═══ Passage for review

We selected 31 unique autism-associated genomes with coverage ranging from 31.5x to 42x with a mean coverage of 37x originally sequenced by BGI on Illumina platform. The genomes were selected to have trios in each run to take advantage of the joint variants calling feature of GenomeKey. Pedigree information for these genomes is also available (Additional file 2: Table S1).

Platinum genomes

We selected a single high coverage genome (~50x), sample NA12878 (one of the Exome trio described in 2.3.1). The Platinum genomes also have “gold standard” variant calls in VCF format with variants called using different software and technology. Those VCFs enable quality control (see below), as well as reference timings from Blue Collar Bioinformatics group bcbio-nextgen. (http://www.illumina.com/platinumgenomes/).

Variant validation

To validate GenomeKey, we downloaded previously generated BAM files available for the trio of exomes from Phase I of the 1000 Genomes Project. For the 1000 Genomes trio, we were then able to compare our BAMs with these downloaded BAMs and quality control included:

(1)
Variant quality score recalibration (VQSR) Compared the percentage of unmapped reads between our original mapped BAM and our re-mapped BAM. Although the number of mapped reads may be different to the Phase I output because of BWA and reference genome version differences, we anticipate very similar mapped reads.
(2)
Compared the distribution of phred base quality scores for each paired BAM files using FastQC.

We compared the results of GenomeKey variant calls against available benchmark data [15]. The analysis was performed on NA12878 whose corresponding exome BAM file was originally aligned with MAQ on hg18. In order to compare variant calls we ran the same method (GATK v3 HaplotypeCaller) over the benchmark’s BAM and our re-mapped BAM. The procedure was set with identical parameters though different reference genome. An additional analysis was performed on sequencing data publicly available at www.platinumgenomes.org. The platinum genomes are whole genome sequence and variant call data for 17 members of the Coriell CEPH/UTAH, including NA12878, in order to create a “platinum” comprehensive set of variant calls. We extracted raw sequence data from NA12878’s BAM files and re-mapped them against hg19 with GenomeKey. Resulting VCFs were tested for concordance against benchmark whole-genome VCFs from the Genome in a Bottle Consortium [21].

Results

GenomeKey implemented in COSMOS was deployed on AWS cloud cluster (Table 1) to process successively larger sets of whole exome (1,3,10, 25, 50) and whole genome (1, 3, 10, 25) datasets. Exomes and Genomes were split and parallelized by chromosome and read-groups. Both overall wall time and timepoints for each analysis stage were benchmarked. Costs were calculated using standard AWS costs.

══════
═══ Listed entries

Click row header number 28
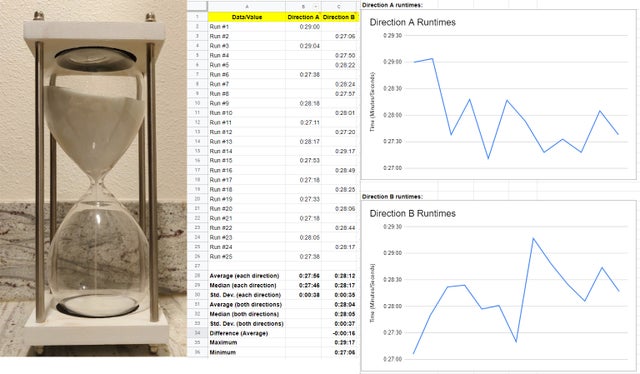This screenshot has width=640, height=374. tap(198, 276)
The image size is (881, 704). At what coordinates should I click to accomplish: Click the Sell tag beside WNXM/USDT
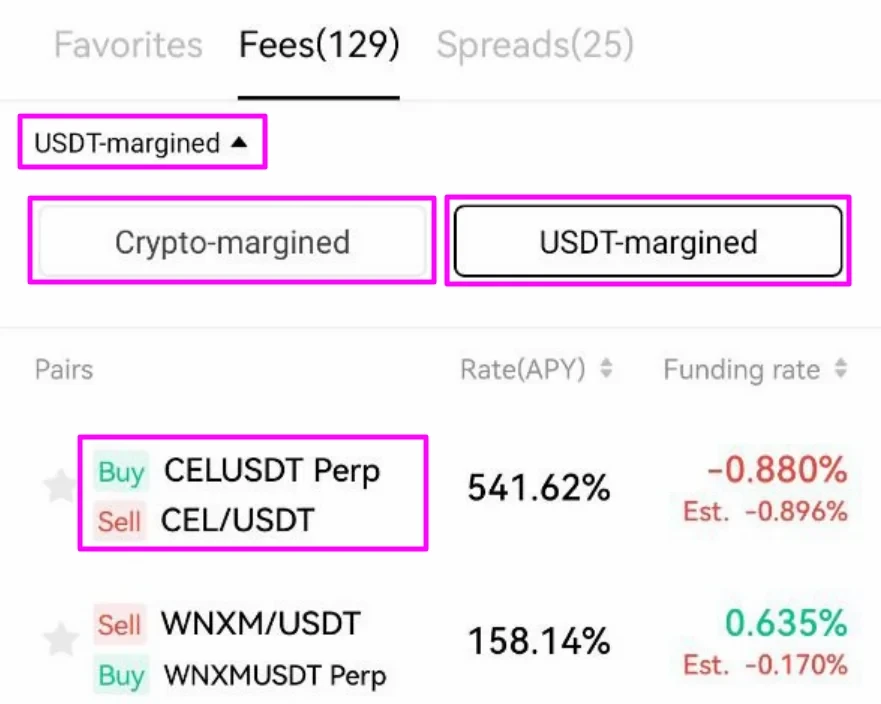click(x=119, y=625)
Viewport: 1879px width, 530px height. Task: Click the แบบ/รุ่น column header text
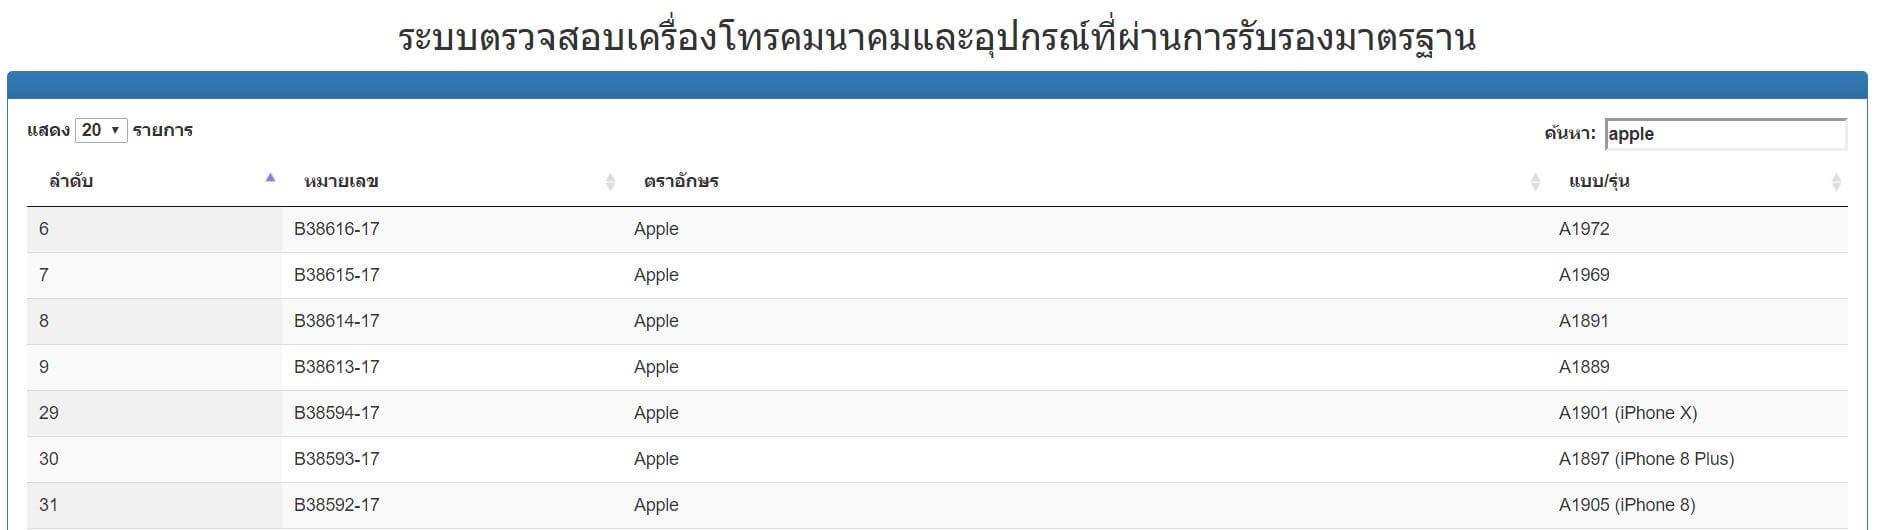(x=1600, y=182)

══════

Brief 1:
From the Results section of the genome sequencing methods passage, list each size of whole exome dataset that was processed.
Brief 2:
Carry on the genome sequencing methods passage, picking up right after its final sentence about AWS costs.

Exercise answer 1:
1, 3, 10, 25, 50

Exercise answer 2:
Scalability and robust handling of heterogeneous datasets

A heterogeneous collection of exomes and genomes were selected to test the robustness and scalability of the system. The data included genomes from the 1000 Genomes Project, autism exomes, autism genomes, and Illumina’s “Platinum” genomes (Additional file 2: Table S1) (http://www.illumina.com/platinumgenomes/.) This diverse collection enabled assessment of the performance parameters of the workflow with relatively homogeneous versus heterogeneous data, as expected in both biomedical and clinical scenarios. Exomes and genomes were batched (1, 3, 5, 10, 25 and 50 for exomes and 1,3,5,10,25 for genomes) to test scalability. COSMOS managed the processing of both heterogeneous genomic data inputs as well as increasing numbers of genomic data across the entire panel of testing with only two disrupted runs (n = 25 genomes.) Each disruption was the result of the loss of a single “spot” AWS worker node that COSMOS rescued with its recovery and resume function capabilities, enabling a clean restart at the check-point just before the disruption to ensure successful completion of the run with little additional cost.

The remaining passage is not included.